EC2, S3Sync and back to Python.
Ankit Guglani, August 31st, 2008
So this is where we are.
Now we have EC2, we have S3Sync ruby scripts on the EC2 AMI to pull the data from S3 and we have updated python scripts that read one line at a time and use Geo-IP (which was suprisingly easy to install once GCC was functional and the right versions of the C and Python modules were attained). So deployment is on full throttle and one final bug fix for generating the final results and we are done.
So, now back to the python code. Now we have 4 scripts:
- License Change (Logs for i.creativecommons.org) [Version 7]
- License Chooser (Logs for creativecommons.org) [Version 5]
- CC Search (Logs for search.creativecommons.org) [Version 4]
- Deeds (Logs for creativecommons.org/licenses/*) [Version 2]
Each of which polls a directory for new logs, reads each new log in the stated directory, line by line and uses regular expressions to parse the information into usable statistics. Hitherto throughout the development phase, the results were passed on to stdout / console. With deployment, they now need to be written to a file, while interestingly is still to be resolved. (TypeError: ‘str’ object is not callable sound familiar to anyone?)

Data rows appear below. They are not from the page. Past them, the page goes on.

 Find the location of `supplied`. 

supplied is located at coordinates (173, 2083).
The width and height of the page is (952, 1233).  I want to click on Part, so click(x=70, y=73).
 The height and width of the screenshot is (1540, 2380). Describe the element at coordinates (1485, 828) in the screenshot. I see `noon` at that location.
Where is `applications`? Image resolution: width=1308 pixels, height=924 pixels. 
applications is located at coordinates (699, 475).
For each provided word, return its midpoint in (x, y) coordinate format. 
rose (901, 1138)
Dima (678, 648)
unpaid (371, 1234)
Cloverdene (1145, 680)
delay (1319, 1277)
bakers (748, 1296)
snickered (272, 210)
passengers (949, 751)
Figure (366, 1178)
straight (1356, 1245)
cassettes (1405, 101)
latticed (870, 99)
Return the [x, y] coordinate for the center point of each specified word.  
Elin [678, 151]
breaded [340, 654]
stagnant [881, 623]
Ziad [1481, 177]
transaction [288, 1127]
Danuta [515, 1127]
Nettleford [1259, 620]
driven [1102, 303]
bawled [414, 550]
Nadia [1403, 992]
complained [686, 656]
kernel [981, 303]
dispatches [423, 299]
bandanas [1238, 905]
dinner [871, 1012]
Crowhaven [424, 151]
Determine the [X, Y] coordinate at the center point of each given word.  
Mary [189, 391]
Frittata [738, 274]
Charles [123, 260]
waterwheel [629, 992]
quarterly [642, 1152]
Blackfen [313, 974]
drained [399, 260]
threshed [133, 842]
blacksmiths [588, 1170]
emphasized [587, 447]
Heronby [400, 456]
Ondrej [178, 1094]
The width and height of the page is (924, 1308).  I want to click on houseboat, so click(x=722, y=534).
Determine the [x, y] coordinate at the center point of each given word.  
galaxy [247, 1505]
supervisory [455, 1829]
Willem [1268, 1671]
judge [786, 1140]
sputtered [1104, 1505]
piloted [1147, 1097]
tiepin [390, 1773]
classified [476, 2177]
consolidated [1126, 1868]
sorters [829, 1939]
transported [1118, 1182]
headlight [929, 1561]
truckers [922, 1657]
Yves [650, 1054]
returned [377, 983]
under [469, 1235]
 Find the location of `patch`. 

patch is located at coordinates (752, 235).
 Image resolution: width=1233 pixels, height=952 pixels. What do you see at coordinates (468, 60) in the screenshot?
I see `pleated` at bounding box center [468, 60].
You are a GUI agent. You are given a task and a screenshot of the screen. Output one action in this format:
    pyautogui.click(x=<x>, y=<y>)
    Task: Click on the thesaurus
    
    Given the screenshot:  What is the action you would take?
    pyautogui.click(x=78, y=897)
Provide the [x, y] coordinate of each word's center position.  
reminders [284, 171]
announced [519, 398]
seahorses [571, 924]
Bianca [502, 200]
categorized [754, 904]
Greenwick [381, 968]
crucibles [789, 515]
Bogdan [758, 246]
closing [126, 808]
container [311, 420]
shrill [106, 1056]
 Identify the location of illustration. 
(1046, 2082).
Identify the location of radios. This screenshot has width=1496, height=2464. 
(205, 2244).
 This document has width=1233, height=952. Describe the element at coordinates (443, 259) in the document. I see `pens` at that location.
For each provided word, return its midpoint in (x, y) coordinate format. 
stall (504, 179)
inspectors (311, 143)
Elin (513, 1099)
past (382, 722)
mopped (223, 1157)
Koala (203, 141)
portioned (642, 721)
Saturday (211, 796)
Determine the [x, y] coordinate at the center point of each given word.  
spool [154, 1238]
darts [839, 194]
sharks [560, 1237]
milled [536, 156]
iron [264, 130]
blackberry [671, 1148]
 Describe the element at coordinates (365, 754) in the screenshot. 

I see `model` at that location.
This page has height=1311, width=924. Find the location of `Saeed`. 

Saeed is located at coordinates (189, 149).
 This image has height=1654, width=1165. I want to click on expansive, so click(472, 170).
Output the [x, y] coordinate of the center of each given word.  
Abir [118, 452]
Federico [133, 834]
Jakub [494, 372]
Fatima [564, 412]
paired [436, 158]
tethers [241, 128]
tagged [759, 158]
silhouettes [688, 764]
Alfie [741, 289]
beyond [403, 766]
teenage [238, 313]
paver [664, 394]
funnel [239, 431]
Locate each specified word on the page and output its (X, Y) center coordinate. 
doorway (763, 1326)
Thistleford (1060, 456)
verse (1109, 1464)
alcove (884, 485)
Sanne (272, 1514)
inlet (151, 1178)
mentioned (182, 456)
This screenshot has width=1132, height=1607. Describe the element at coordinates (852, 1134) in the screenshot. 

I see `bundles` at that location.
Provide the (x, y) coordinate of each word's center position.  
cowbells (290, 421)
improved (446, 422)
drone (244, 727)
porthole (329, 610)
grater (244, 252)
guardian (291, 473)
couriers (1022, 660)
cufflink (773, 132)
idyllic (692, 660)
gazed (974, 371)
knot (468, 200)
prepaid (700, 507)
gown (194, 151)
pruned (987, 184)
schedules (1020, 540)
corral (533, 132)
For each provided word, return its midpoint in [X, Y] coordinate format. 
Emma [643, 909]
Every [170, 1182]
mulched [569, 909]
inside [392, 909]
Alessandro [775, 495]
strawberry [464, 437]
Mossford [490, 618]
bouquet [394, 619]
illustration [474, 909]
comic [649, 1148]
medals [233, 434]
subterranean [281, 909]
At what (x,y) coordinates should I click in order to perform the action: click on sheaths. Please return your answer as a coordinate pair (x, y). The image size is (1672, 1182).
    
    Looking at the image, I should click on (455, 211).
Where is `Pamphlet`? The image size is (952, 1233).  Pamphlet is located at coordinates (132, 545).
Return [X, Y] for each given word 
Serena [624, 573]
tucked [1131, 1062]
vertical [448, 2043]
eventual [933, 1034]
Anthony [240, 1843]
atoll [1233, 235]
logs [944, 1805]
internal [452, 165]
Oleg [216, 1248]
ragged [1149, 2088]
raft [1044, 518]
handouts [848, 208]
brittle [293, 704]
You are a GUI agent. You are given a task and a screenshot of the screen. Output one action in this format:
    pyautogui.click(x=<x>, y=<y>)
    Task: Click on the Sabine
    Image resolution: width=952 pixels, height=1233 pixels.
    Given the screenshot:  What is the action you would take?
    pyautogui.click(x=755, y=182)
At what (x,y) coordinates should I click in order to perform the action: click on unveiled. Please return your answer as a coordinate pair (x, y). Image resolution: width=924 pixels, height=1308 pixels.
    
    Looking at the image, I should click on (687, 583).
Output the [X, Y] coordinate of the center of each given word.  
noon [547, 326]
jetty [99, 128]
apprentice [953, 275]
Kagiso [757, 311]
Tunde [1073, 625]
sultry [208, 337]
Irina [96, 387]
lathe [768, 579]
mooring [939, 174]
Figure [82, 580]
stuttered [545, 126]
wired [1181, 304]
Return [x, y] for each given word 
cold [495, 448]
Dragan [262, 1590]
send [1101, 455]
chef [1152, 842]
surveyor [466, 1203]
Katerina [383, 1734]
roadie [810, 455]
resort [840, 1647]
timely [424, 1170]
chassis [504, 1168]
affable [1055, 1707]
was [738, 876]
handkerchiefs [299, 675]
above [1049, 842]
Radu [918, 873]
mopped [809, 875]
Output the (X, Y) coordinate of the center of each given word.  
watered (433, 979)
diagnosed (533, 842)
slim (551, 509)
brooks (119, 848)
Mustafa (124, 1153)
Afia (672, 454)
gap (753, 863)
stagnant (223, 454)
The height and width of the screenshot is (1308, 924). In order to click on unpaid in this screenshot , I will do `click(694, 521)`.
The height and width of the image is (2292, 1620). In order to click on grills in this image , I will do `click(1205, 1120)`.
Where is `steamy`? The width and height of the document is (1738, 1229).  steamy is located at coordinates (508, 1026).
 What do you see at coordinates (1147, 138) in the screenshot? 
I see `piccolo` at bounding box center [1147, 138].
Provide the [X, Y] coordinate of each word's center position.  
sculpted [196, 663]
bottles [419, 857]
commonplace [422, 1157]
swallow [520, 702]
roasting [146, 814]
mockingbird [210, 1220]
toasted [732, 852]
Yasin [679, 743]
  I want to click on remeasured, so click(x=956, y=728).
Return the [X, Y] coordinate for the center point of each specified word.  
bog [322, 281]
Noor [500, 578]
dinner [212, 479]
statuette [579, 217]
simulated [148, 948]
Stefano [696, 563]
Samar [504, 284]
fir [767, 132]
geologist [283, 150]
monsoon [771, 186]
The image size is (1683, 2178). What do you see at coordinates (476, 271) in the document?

I am greatful to Asheesh (whom I should have totally bugged more). I should’ve put in more work into the project when vactioning back home, also having less to do at school would’ve helped (studies + 3 research projects is not a recommended wotk load), but if it would be easy, it wouldn’t be fun! Oh well, I learnt a fair bit through the project and with a bit more troubleshooting we’d be good to go … for now!